23/5/11

¿HA MUERTO LA SOCIALDEMOCRACIA?

El fundamento filosófico de las pujantes democracias liberales fue el racionalismo mecanicista de Descartes y Kant. Su consecuencia, hoy día, es la pérdida del ser, entendiendo por tal al hombre/mujer concreto que viene al mundo ignorando que deberá enajenar su capacidad de trabajo para poder subsistir en un entorno cada vez más tecnologizado y sin auténtica humanidad. Sin embargo, este efecto no puede reprocharse a la democracia liberal, pues constituye su vector ideológico, la trama última que sostiene a las sociedades industrializadas. Sus prosélitos siempre apostaron por esta clase de progreso que convierte a la masa social en un corpus condicionado para que aspire a estar bien vestido, bien alimentado y bien distraído, pero esclavo de la economía y de sus requerimientos existenciales.
La alternativa a las propuestas liberales, la socialdemocracia, está fracasando, pues su ideal no era tanto que ese corpus social indefinido ingresara en la maquinaria productiva con un mínimo de dignidad. Esto es lo más básico que podía reivindicarse. El ideal superior consistía en la transformación del Estado para convertirlo en garante de que las exigencias del insaciable mercado no se impusieran a las necesidades humanas, las cuales no terminan en el umbral de subsistencia, sino que allí empiezan para cada hombre y mujer desde su nacimiento.
¿Constituye este fracaso el anuncio de una liquidación de las ideas de izquierda? Lo es en la medida en que la izquierda nunca ha logrado implementar su modelo de Estado, circunstancia que atenúa el reproche, pero agudiza lo sombrío del análisis. La socialdemocracia, cuyo germen se sitúa en la racionalista Alemania, hubo de suavizar el marxismo del que se nutría si pretendía sobrevivir dentro del Estado liberal: el comunismo era una idea demasiado revolucionaria, incluso para los propios comunistas. ¿La prueba? En la vieja Europa se derrumbaron las dictaduras prosoviéticas.
La socialdemocracia experimentó su cenit después de tres hechos históricos concatenantes: la crisis bursátil de 1929, el horror de la II GM y la polarización de la geopolítica y del militarismo en dos bloques. Pero, de un lado, el mundo ya no es tan sencillo, y de otro ¿quién recuerda a estadistas como Olof Palme o Willy Brandt? Se diría que tuvieron asignado su momento histórico. Y lo agotaron.

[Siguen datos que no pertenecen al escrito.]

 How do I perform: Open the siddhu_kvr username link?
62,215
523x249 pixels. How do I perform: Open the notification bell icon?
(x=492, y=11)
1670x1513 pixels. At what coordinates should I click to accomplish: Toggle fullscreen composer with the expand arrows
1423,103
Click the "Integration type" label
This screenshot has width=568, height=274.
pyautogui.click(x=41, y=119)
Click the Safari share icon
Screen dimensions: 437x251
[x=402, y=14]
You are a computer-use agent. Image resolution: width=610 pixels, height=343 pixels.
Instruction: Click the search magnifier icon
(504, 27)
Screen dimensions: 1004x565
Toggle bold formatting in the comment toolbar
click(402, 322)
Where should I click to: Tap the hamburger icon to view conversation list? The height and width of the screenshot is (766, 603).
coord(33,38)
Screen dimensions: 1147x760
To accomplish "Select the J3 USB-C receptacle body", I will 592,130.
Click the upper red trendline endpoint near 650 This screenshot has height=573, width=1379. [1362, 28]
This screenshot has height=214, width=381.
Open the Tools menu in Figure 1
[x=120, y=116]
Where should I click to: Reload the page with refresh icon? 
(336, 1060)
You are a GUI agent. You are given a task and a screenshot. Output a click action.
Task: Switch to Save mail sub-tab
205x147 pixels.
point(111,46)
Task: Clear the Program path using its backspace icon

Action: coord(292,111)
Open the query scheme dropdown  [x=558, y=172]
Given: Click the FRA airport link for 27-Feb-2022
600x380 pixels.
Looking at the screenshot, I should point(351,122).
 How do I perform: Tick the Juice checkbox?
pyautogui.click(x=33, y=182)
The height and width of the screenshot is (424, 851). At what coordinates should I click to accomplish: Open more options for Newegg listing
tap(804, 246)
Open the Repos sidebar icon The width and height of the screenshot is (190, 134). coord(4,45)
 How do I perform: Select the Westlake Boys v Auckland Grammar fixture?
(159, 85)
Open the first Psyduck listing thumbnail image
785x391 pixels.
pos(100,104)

De hecho, concurre una característica singular en la crisis que vivimos y que, por cierto, nos precipita aún más hacia su profundidad: la infiltración que la izquierda ha padecido de los postulados neoliberales ha desdibujado sus señas de identidad. Y así, se revela incapaz de aplicar recetas novedosas para paliar los duros efectos del crack financiero, por el contrario ha terminado sacrificando parte del Estado del Bienestar; no puede enseñorearse con la bandera de la honradez porque la corrupción no es patrimonio de ningún partido político; y no puede presumir de valores en tanto las revoluciones estallan en Oriente Medio, no en las acomodadas clases medias del Occidente hiperdesarrollado, aunque también deprimido.
Se volatiliza el discurso reformista radical porque el obrero es un empleado; el patrón, un emprendedor; el posible votante, un cibernauta; el servicio público, un medio de ganarse la vida. Adorno y Horkheimer lo sentenciaron: “La maldición del progreso consiste en su incesante regresión. El socialismo ha conservado rígidamente la herencia de la filosofía burguesa.”